I've also gotten a plain white Google Map (to replace traditional geographic maps) working, as well as overlays. Google maps have a wrapper for XmlHttpRequest called GXmlHttp that should make refreshing the chart based on user-sorted options possible. Now the question is how to efficiently recover information from the database to draw the tree, highlighting which branches lead to software+methods, just methods, or nothing.
For Google Summer of Code, NESCent had 11 project ideas, 31 applicants, and just 5 slots. Paul McMillan, an undergraduate student at UC Berkeley, was one of the applicants and proposed working on the WebDot navigation of databases project (though he might end up using GraphViz directly, rather than WebDot). His application was detailed and showed good background knowledge; more impressive were his conversations (over IRC) regarding the problem, where it became evident that he had given it a lot of thought and certainly had the background to do this. This project should help with TreeTapper navigation (looking at coauthor networks, for example) and become an easy-to-use solution for other website developers. Congrats to Paul.
This was my first year with Google Summer of Code. I was impressed by the quality of the applications NESCent-affiliated projects received and how passionate the students are about them (several whose projects didn't get funding have volunteered to work on them anyway, which is amazing (since they'll have to do something else for money, and so will have less time)).

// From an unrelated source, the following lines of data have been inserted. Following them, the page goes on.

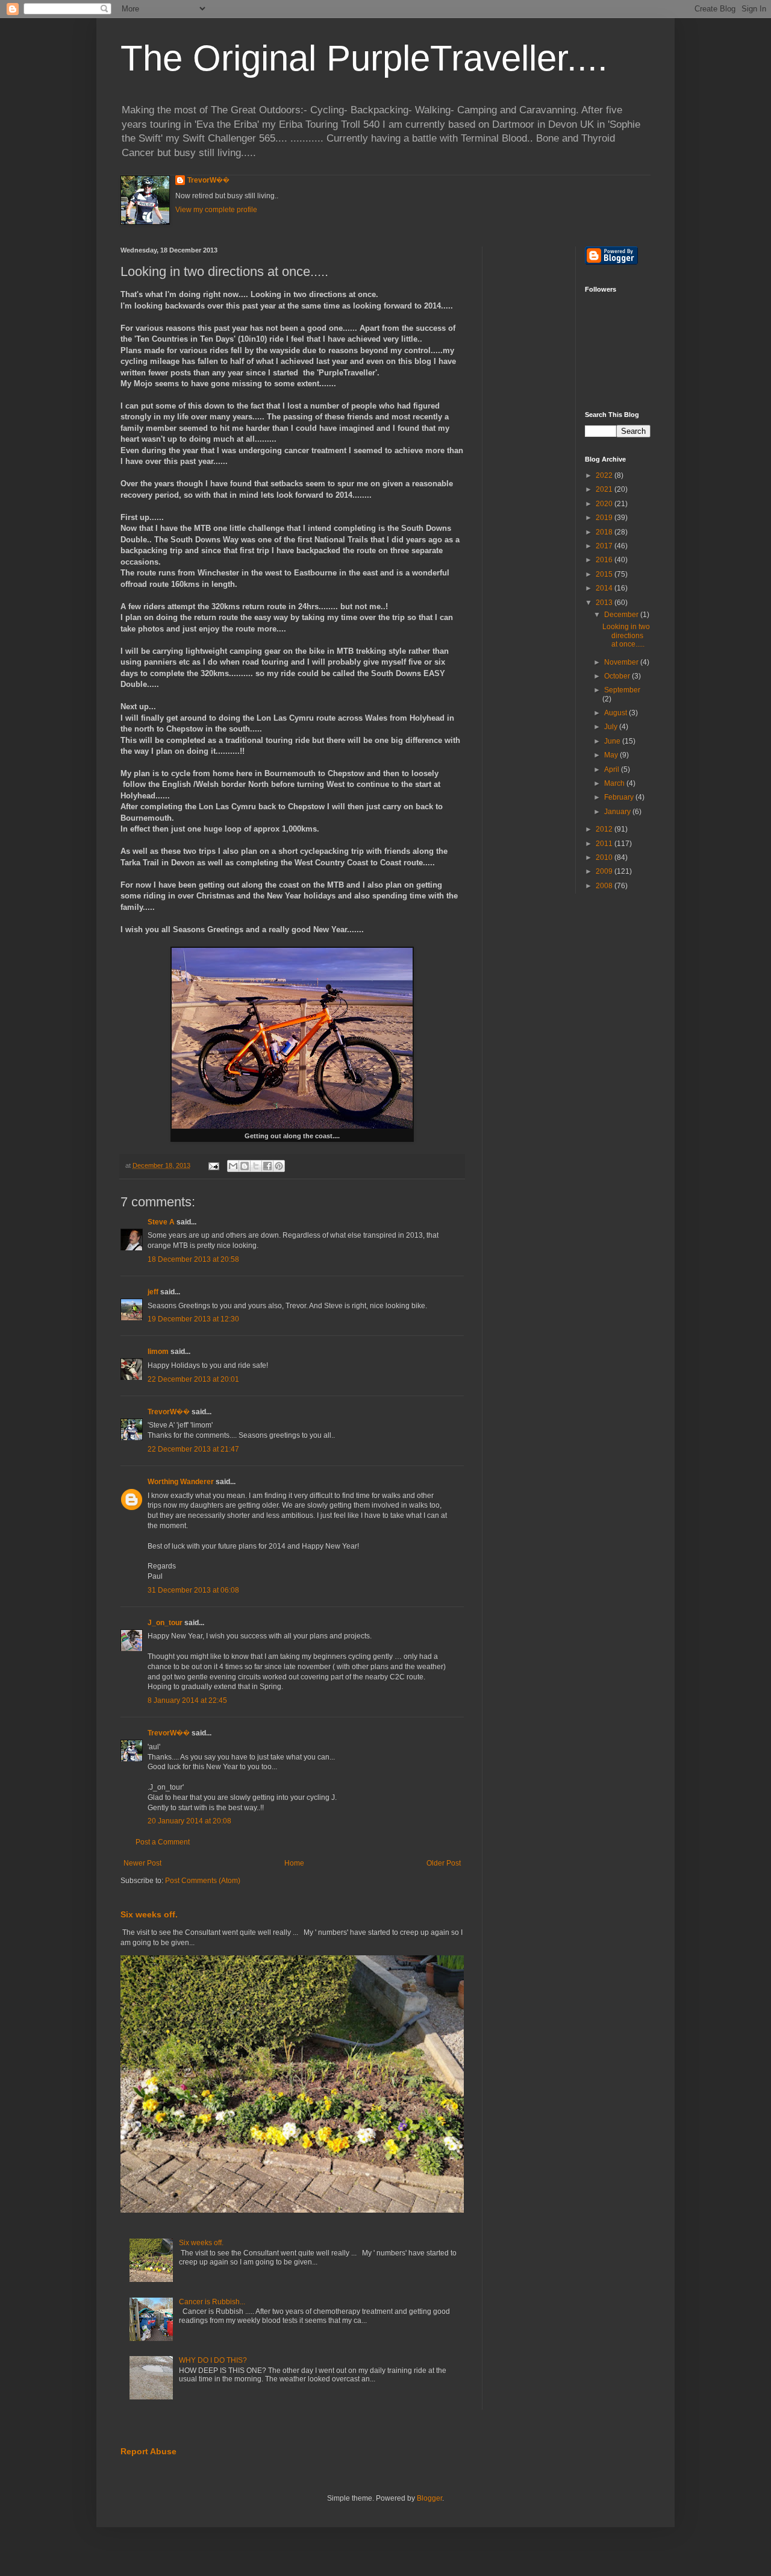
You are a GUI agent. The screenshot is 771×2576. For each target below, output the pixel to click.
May (612, 755)
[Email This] (233, 1166)
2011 (605, 843)
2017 (605, 546)
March (615, 783)
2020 (605, 504)
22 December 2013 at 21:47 (193, 1449)
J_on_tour (165, 1623)
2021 (605, 489)
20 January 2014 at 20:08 (189, 1821)
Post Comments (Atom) (202, 1880)
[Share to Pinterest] (279, 1166)
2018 (605, 532)
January (618, 811)
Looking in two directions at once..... (626, 635)
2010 (605, 857)
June (613, 741)
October (618, 676)
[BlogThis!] (245, 1166)
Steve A (161, 1222)
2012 (605, 829)
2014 (605, 588)
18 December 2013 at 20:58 (193, 1259)
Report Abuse (148, 2451)
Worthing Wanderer (181, 1482)
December (622, 614)
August (616, 713)
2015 (605, 574)
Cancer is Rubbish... (212, 2302)
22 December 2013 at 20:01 (193, 1379)
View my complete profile (216, 209)
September (622, 690)
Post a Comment (163, 1842)
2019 (605, 517)
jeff (153, 1292)
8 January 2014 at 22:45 (187, 1700)
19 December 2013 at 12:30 (193, 1319)
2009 (605, 871)
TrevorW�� (208, 180)
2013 (605, 602)
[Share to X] (256, 1166)
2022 (605, 475)
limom (158, 1351)
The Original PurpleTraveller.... (364, 58)
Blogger (429, 2498)
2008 (605, 886)
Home (294, 1863)
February (619, 797)
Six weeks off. (149, 1914)
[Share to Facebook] (267, 1166)
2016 (605, 560)
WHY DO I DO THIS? (213, 2360)
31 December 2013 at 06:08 (193, 1590)
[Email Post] (213, 1165)
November (622, 662)
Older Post (443, 1863)
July (611, 726)
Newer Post (142, 1863)
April (612, 769)
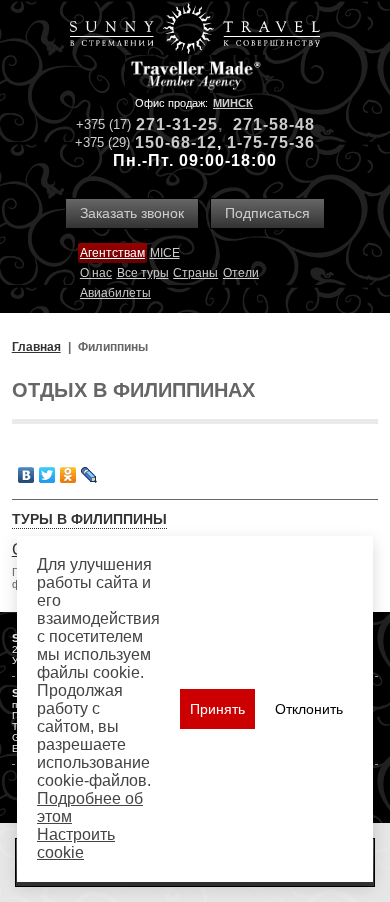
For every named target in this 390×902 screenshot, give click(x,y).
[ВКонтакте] (26, 475)
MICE (165, 253)
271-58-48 (274, 124)
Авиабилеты (115, 293)
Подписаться (267, 213)
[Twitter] (47, 475)
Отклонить (309, 709)
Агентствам (112, 253)
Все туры (143, 273)
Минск (233, 103)
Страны (195, 273)
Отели (241, 273)
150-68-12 (176, 142)
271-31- (167, 124)
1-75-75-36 (271, 142)
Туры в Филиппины (89, 519)
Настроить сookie (76, 843)
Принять (217, 709)
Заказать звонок (132, 213)
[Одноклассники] (68, 475)
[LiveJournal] (89, 475)
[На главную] (195, 30)
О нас (96, 273)
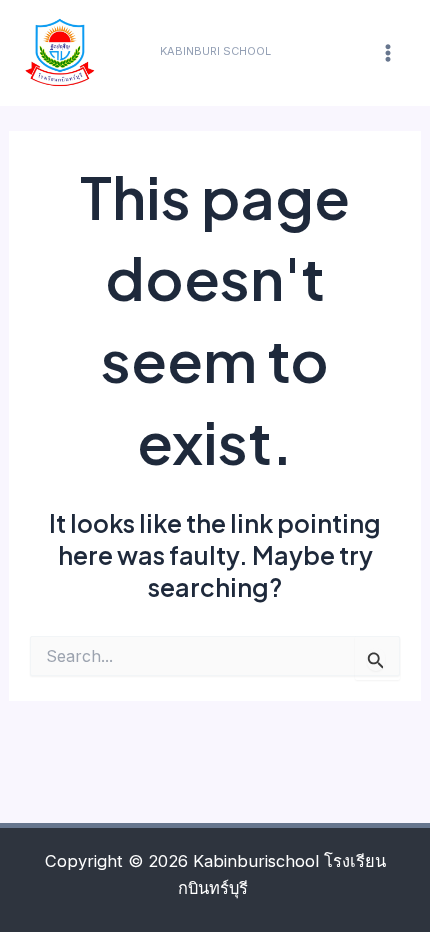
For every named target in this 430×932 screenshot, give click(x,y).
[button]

The key interesting thing about TreeTapper for me is the ability to find missing methods or software. Any list of software and methods will tell you what's available (and isn't trivial to make), but for developers, finding what doesn't exist yet is key. At first, I was just doing a typical treeview (not in the phylogeny sense, but in the nested series of folders sense):
I started adding the beginnings of bar plots (the red squares above) to show the number of techniques/question available for each topic. The problem with this is that it's very hard to get a quick overview of what's missing: a user has to drill down into each section and remember what's there (sensible display of some of this in with bar plots might help, but it's still not great). But thinking about it, what would be good to show is an actual tree: for a given starting point (such as a topic: speciation rate), and then all possible descendants (such as all possible questions for this topic). Those descendants available in methods/software get one branch color (say, black), those not get another branch color (gray) [though it might be good to distinguish those present in methods but not software]. Here's a hand-drawn example for the basic idea:
And with colors and labels:
Under this approach, it's easy to distinguish areas with methods/software available (black/solid) from those lacking methods or software (gray/translucent). In the example above, the central dot represents a topic, the first circle represents questions, the second circle criteria, the third perhaps character type, etc. Derrick Zwickl had the good suggestion to allow users to set the order in which options are plotted; I'd also like to allow users to fix certain values (only look for missing methods under a likelihood criterion, for example).
Well, we'll see how it goes. As with all posts, please feel free to make suggestions in the comments.